▶ **Stored items**
━━━━

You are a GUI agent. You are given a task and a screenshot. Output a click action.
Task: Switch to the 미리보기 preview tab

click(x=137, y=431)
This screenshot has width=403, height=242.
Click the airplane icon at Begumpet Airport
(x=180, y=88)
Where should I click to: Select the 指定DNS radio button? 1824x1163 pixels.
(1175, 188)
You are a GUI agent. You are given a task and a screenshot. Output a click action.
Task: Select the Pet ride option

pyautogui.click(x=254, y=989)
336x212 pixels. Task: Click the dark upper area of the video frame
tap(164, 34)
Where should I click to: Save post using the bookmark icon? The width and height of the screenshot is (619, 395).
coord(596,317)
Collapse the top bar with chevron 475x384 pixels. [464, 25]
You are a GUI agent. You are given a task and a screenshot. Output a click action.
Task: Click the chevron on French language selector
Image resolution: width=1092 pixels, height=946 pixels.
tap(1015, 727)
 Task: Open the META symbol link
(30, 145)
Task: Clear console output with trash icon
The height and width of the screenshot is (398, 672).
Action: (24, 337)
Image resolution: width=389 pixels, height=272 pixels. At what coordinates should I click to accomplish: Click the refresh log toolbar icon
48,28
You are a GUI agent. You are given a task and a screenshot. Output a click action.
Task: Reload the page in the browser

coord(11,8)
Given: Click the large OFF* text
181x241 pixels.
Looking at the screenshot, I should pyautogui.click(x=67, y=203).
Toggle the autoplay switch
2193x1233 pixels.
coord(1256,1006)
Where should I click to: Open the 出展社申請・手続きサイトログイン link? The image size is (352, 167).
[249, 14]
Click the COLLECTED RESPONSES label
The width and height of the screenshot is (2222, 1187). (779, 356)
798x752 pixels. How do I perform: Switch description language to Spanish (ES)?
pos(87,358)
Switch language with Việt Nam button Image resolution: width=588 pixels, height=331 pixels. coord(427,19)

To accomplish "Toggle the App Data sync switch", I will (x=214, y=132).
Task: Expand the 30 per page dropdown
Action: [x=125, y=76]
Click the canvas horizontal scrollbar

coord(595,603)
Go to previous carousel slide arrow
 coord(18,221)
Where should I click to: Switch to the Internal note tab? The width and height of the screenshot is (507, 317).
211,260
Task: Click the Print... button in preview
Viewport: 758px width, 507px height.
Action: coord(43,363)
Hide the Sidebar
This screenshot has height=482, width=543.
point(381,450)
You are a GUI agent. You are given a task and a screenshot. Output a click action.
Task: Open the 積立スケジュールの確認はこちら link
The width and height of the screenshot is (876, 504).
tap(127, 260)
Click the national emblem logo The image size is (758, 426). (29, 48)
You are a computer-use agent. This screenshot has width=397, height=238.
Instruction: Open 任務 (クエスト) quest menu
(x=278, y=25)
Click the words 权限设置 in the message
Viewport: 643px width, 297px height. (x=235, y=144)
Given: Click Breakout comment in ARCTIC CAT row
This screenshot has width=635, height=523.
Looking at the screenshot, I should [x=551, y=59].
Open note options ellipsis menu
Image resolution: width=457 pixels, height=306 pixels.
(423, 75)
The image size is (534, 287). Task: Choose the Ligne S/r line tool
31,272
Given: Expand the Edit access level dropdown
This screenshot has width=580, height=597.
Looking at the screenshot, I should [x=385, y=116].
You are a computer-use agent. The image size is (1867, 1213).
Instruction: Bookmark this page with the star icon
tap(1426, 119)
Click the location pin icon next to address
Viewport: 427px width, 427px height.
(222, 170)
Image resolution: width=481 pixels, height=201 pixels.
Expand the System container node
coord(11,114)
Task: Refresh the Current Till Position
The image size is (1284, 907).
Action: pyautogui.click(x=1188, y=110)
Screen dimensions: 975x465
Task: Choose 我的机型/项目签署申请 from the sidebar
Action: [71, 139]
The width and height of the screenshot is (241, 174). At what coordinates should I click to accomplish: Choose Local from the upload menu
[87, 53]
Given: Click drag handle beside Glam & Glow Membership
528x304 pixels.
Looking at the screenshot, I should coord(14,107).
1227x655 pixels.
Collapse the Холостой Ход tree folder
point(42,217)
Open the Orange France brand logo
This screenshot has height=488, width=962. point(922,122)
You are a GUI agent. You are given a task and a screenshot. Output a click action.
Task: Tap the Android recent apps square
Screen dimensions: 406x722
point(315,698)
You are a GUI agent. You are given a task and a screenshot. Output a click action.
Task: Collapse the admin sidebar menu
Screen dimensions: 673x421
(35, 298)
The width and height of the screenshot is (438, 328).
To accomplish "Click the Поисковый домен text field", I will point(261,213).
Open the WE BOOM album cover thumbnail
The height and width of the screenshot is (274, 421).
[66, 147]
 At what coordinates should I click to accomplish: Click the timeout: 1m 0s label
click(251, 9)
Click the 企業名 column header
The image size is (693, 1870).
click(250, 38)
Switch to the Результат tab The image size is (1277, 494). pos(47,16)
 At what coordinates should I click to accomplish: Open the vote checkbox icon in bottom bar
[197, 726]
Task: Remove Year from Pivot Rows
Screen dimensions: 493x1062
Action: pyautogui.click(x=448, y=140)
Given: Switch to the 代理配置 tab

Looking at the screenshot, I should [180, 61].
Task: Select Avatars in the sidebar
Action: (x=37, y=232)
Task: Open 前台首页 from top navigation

━━━━

Retype all of the items above line for line, without changing a character.

▶ **COMPLETE RESPONSE**
You are a GUI agent. You are given a task and a screenshot. Output a click action.
Task: Switch to the 미리보기 preview tab

click(x=137, y=431)
This screenshot has width=403, height=242.
Click the airplane icon at Begumpet Airport
(x=180, y=88)
Where should I click to: Select the 指定DNS radio button? 1824x1163 pixels.
(1175, 188)
You are a GUI agent. You are given a task and a screenshot. Output a click action.
Task: Select the Pet ride option

pyautogui.click(x=254, y=989)
336x212 pixels. Task: Click the dark upper area of the video frame
tap(164, 34)
Where should I click to: Save post using the bookmark icon? The width and height of the screenshot is (619, 395).
coord(596,317)
Collapse the top bar with chevron 475x384 pixels. [464, 25]
You are a GUI agent. You are given a task and a screenshot. Output a click action.
Task: Click the chevron on French language selector
Image resolution: width=1092 pixels, height=946 pixels.
tap(1015, 727)
 Task: Open the META symbol link
(30, 145)
Task: Clear console output with trash icon
The height and width of the screenshot is (398, 672).
Action: (24, 337)
Image resolution: width=389 pixels, height=272 pixels. At what coordinates should I click to accomplish: Click the refresh log toolbar icon
48,28
You are a GUI agent. You are given a task and a screenshot. Output a click action.
Task: Reload the page in the browser

coord(11,8)
Given: Click the large OFF* text
181x241 pixels.
Looking at the screenshot, I should pyautogui.click(x=67, y=203).
Toggle the autoplay switch
2193x1233 pixels.
coord(1256,1006)
Where should I click to: Open the 出展社申請・手続きサイトログイン link? The image size is (352, 167).
[249, 14]
Click the COLLECTED RESPONSES label
The width and height of the screenshot is (2222, 1187). (779, 356)
798x752 pixels. How do I perform: Switch description language to Spanish (ES)?
pos(87,358)
Switch language with Việt Nam button Image resolution: width=588 pixels, height=331 pixels. coord(427,19)

To accomplish "Toggle the App Data sync switch", I will (x=214, y=132).
Task: Expand the 30 per page dropdown
Action: [x=125, y=76]
Click the canvas horizontal scrollbar

coord(595,603)
Go to previous carousel slide arrow
 coord(18,221)
Where should I click to: Switch to the Internal note tab? The width and height of the screenshot is (507, 317).
211,260
Task: Click the Print... button in preview
Viewport: 758px width, 507px height.
Action: coord(43,363)
Hide the Sidebar
This screenshot has height=482, width=543.
point(381,450)
You are a GUI agent. You are given a task and a screenshot. Output a click action.
Task: Open the 積立スケジュールの確認はこちら link
The width and height of the screenshot is (876, 504).
tap(127, 260)
Click the national emblem logo The image size is (758, 426). (29, 48)
You are a computer-use agent. This screenshot has width=397, height=238.
Instruction: Open 任務 (クエスト) quest menu
(x=278, y=25)
Click the words 权限设置 in the message
Viewport: 643px width, 297px height. (x=235, y=144)
Given: Click Breakout comment in ARCTIC CAT row
This screenshot has width=635, height=523.
Looking at the screenshot, I should [x=551, y=59].
Open note options ellipsis menu
Image resolution: width=457 pixels, height=306 pixels.
(423, 75)
The image size is (534, 287). Task: Choose the Ligne S/r line tool
31,272
Given: Expand the Edit access level dropdown
This screenshot has width=580, height=597.
Looking at the screenshot, I should [x=385, y=116].
You are a computer-use agent. The image size is (1867, 1213).
Instruction: Bookmark this page with the star icon
tap(1426, 119)
Click the location pin icon next to address
Viewport: 427px width, 427px height.
(222, 170)
Image resolution: width=481 pixels, height=201 pixels.
Expand the System container node
coord(11,114)
Task: Refresh the Current Till Position
The image size is (1284, 907).
Action: pyautogui.click(x=1188, y=110)
Screen dimensions: 975x465
Task: Choose 我的机型/项目签署申请 from the sidebar
Action: [71, 139]
The width and height of the screenshot is (241, 174). At what coordinates should I click to accomplish: Choose Local from the upload menu
[87, 53]
Given: Click drag handle beside Glam & Glow Membership
528x304 pixels.
Looking at the screenshot, I should coord(14,107).
1227x655 pixels.
Collapse the Холостой Ход tree folder
point(42,217)
Open the Orange France brand logo
This screenshot has height=488, width=962. point(922,122)
You are a GUI agent. You are given a task and a screenshot. Output a click action.
Task: Tap the Android recent apps square
Screen dimensions: 406x722
point(315,698)
You are a GUI agent. You are given a task and a screenshot. Output a click action.
Task: Collapse the admin sidebar menu
Screen dimensions: 673x421
(35, 298)
The width and height of the screenshot is (438, 328).
To accomplish "Click the Поисковый домен text field", I will point(261,213).
Open the WE BOOM album cover thumbnail
The height and width of the screenshot is (274, 421).
[66, 147]
 At what coordinates should I click to accomplish: Click the timeout: 1m 0s label
click(251, 9)
Click the 企業名 column header
The image size is (693, 1870).
click(250, 38)
Switch to the Результат tab The image size is (1277, 494). pos(47,16)
 At what coordinates should I click to accomplish: Open the vote checkbox icon in bottom bar
[197, 726]
Task: Remove Year from Pivot Rows
Screen dimensions: 493x1062
Action: pyautogui.click(x=448, y=140)
Given: Switch to the 代理配置 tab

Looking at the screenshot, I should [180, 61].
Task: Select Avatars in the sidebar
Action: (x=37, y=232)
Task: Open 前台首页 from top navigation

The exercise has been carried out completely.